So what does a Yes to AV suggest about a different form of politics? The key point about AV is that it recognises that social and political change will happen in different ways in the future. Instead of being delivered machine-like, change will have to be negotiated and be built on shifting alliances not homogenous class blocks. Politics must be pluralised instead of being polarised. It has none of the simplicity of the machine model – it isn’t linear. It is complex and fluid. But that is because it mirrors the world as it now is. A world that is decentralised in which we have multiple identities in which we blog, comment and express ourselves in myriad different ways. We have moved from a factory world to a Facebook world. In the former we had a job for life, a place for life and a class and party allegiance forever. It was secure but stultifying. That world has gone.

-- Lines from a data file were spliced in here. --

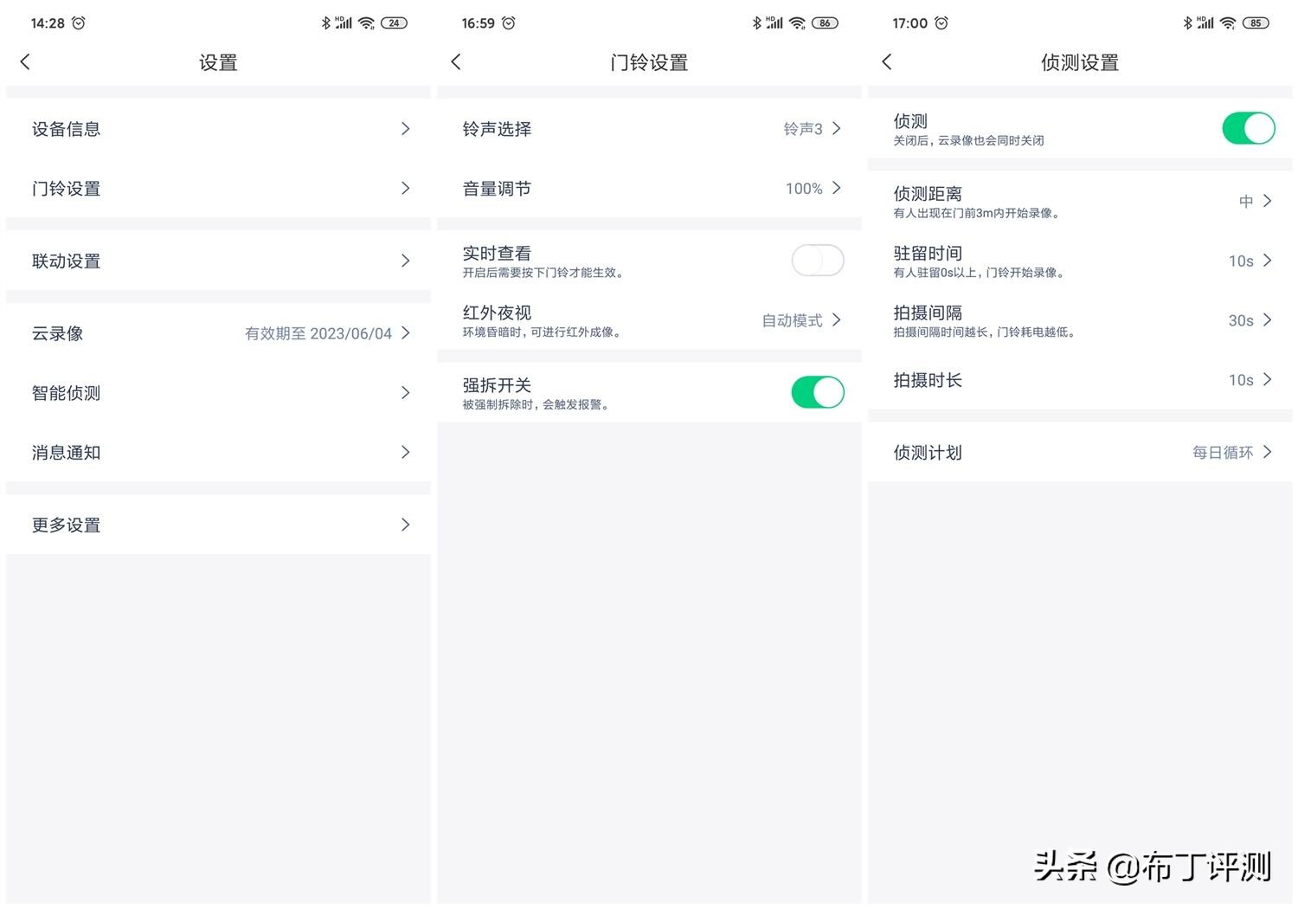The width and height of the screenshot is (1298, 909).
Task: Tap the battery indicator showing 86
Action: (x=824, y=23)
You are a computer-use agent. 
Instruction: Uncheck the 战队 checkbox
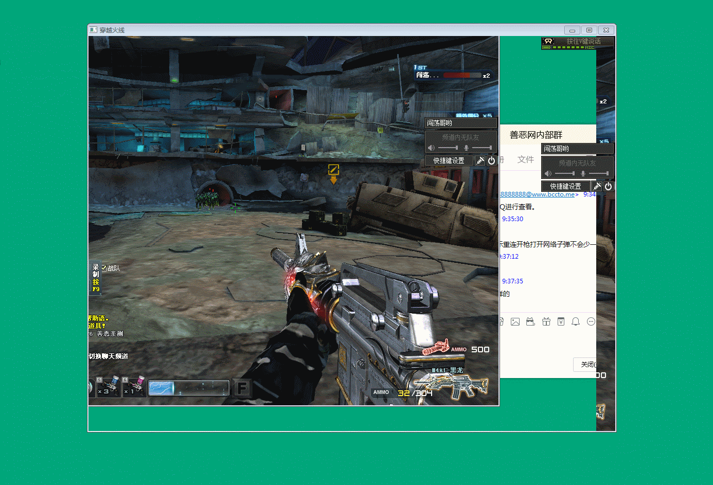click(104, 268)
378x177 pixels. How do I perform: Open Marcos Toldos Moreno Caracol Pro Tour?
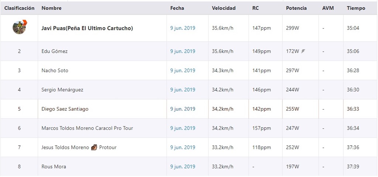click(87, 128)
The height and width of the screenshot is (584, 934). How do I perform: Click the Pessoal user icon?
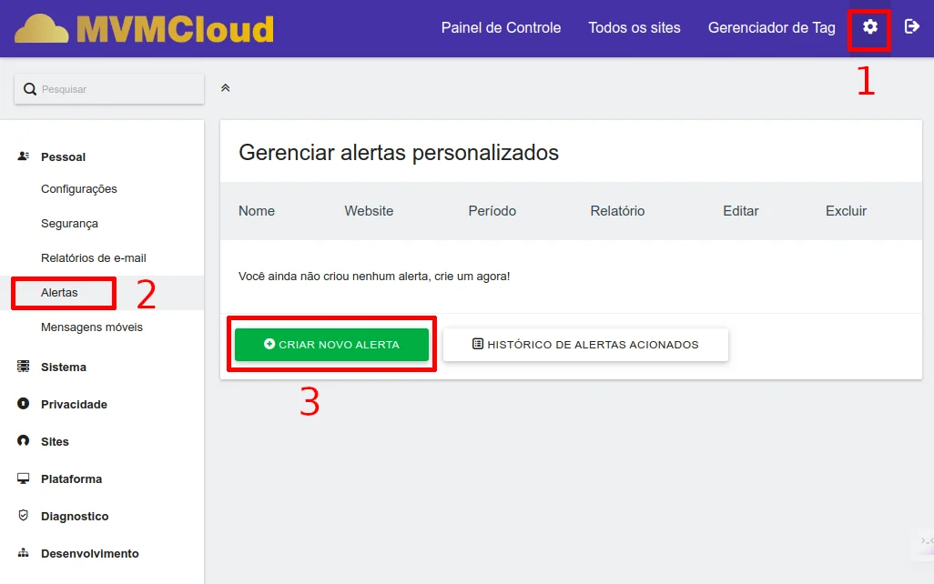pos(24,156)
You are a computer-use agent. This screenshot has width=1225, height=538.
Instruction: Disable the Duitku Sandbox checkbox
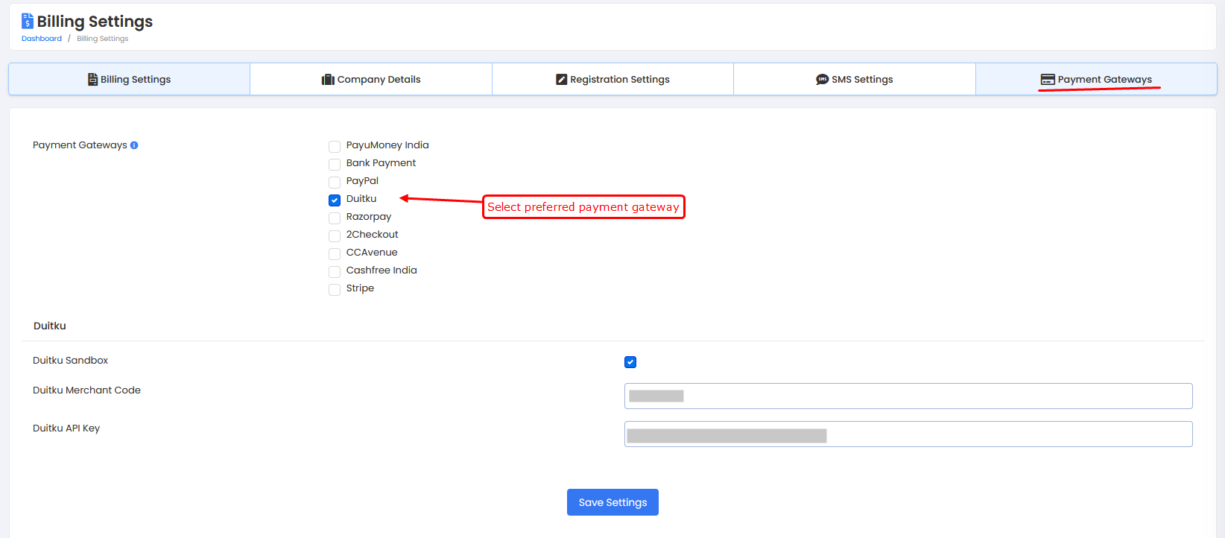(630, 362)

This insight is of course far from new. Much of this was put forward around 20 years ago by the former Communist Party intellectuals around Marxism Today and the New Times project. They felt the death of Leninism more keenly than most. Charter 88 was another vital response to the end point of this form of social democracy and its supporters were more successful in getting elements of their programme onto the political agenda, not least because the ‘old’ Labour leader John Smith understood the requirement for a new politics. Even with his death the moment was not gone. Blair at least affected to get it. He brought in Roy Jenkins and cosied up to Paddy Ashdown – but he let the moment to realign politics to the left go and today we pay the price with the realignment of the right.

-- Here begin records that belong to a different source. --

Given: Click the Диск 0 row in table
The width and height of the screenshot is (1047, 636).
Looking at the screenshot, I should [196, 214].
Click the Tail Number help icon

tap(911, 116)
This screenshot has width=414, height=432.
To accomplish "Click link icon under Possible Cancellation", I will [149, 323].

So what does a post Leninist left look like? It’s not that hard to imagine. It is a political formation that respects more than anything the principles and practice of democracy. It shifts from democracy being a means to an end (grabbing state power) to being an end in itself. It sees democracy, in the absence of class, as the only tool the left has to re-engage with in the struggle with capital. Through democracy we decide as a society when, where and how capitalism operates. Politics, through such a democratic prism, stops being about reaching an end point and starts being a never-ending journey. Socialism stops being what a Labour government does and starts being what people do.

So not only would Labour re-ignite the constitutional reform touch paper set off by Charter 88, it would apply the test of democracy to every meaningful social and economic institution in the land – in public services, workplaces and communities. Power would rightly be regarded as plural rather than singular. Such pluralism would shatter the brittle and rigid structures of our adversarial political system in the recognition that change happens not by force but through argument, engagement, debate and discourse. It is the politics of the campsite; of clear identities but shared values. It is about winning allies, forging partnerships, coalitions and alliances. It is a war of manoeuvre not a war of position. It is Aesop’s sun not Aesop’s wind.

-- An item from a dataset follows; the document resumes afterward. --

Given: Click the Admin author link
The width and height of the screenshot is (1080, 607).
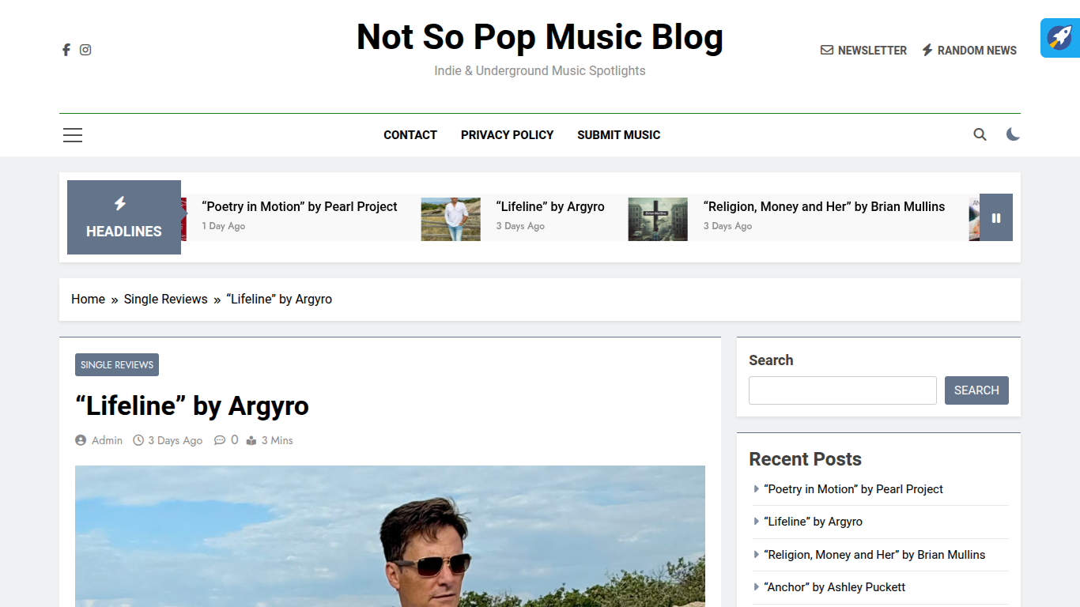Looking at the screenshot, I should pos(107,440).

But are the conditions right for a shift to a post Leninist form of politics for Labour that AV would permit? Are the political and economic failures of New Labour and the birth of a centre-right coalition the conditions in which Labour can junk vanguardism for good, or will there be one more ‘one more heave’? The unpopularity of the Coalition Government and Nick Clegg in particular makes the lazy assumptions of one more heave attractive. If being in office is all that matters, socialism can be administered once again from on high, then why take a chance? From this view Clegg the traitor is the enemy – not Cameron. The AV referendum is chance for the No camp to settle old adversarial scores not embrace a pluralist socialism. But another round of bitter disappointment and inevitable failure in office if this mode of operation is repeated would be too much to bear.

The century of the centre is over. Centrifugal forces have become centripetal. The all-seeing, all-knowing hierarchy has had its day. What was linear, straight and mechanical has given way to what is fluid, liquid, plural and complex. Under these new forces Britain itself is breaking up. Scotland, Wales and Northern Ireland are more and more going their own way. New mayors are being elected across the land. Whatever we think of this process it is inconceivable that it will be reversed – the only issue is how far will it go and whether it will work for labour or capital. The politics of one leader, one party and one state cannot hope to survive in this context. It is not surviving. The rise of small parties and the very hung parliaments the No camp fears is happening now under their system – and will go on happening.

This allows Labour to pick up on old themes and inspirations: of Levellers, Chartists, Diggers, mutuals, guilds and associations. Critically, though, it gives permission and legitimacy to become part of the Facebook generation, where you join multiple groups and have multiple allegiances and identities. Where what matters is that you march against student fees and protest against corporate tax avoidance – not simply what party card you hold or what leader you follow. The tone of the debate to come is between a politics that is plural and a politics that remains singular and elite-driven. Between a future that is negotiated, and one that is dictated.

This cultural shift is essential for the left. The planet burns and the poor get poorer. These two crises combine to create a third – that of democracy itself. For what is the point of politics if it doesn’t put right the big things that are wrong with our world? The struggle for equality, sustainability and therefore democracy are no longer singular campaigns – but will only be solved together, as a joint narrative, programme and movement for change. Leninism failed even in the era of mass society but reform from the top is always time limited. There will always be a revolt against it. The vanguard is even more hopelessly positioned today to control because there is no one bloc to command. Lenin believed that you could force history. New Labour found that you can for a while but it inevitable unravels without a broad coalition of moral support behind and ahead of it. Meaningful and sustained change happens with the people – not against them. The challenge is to retain a clear ideological stance but practise it through pluralistic means.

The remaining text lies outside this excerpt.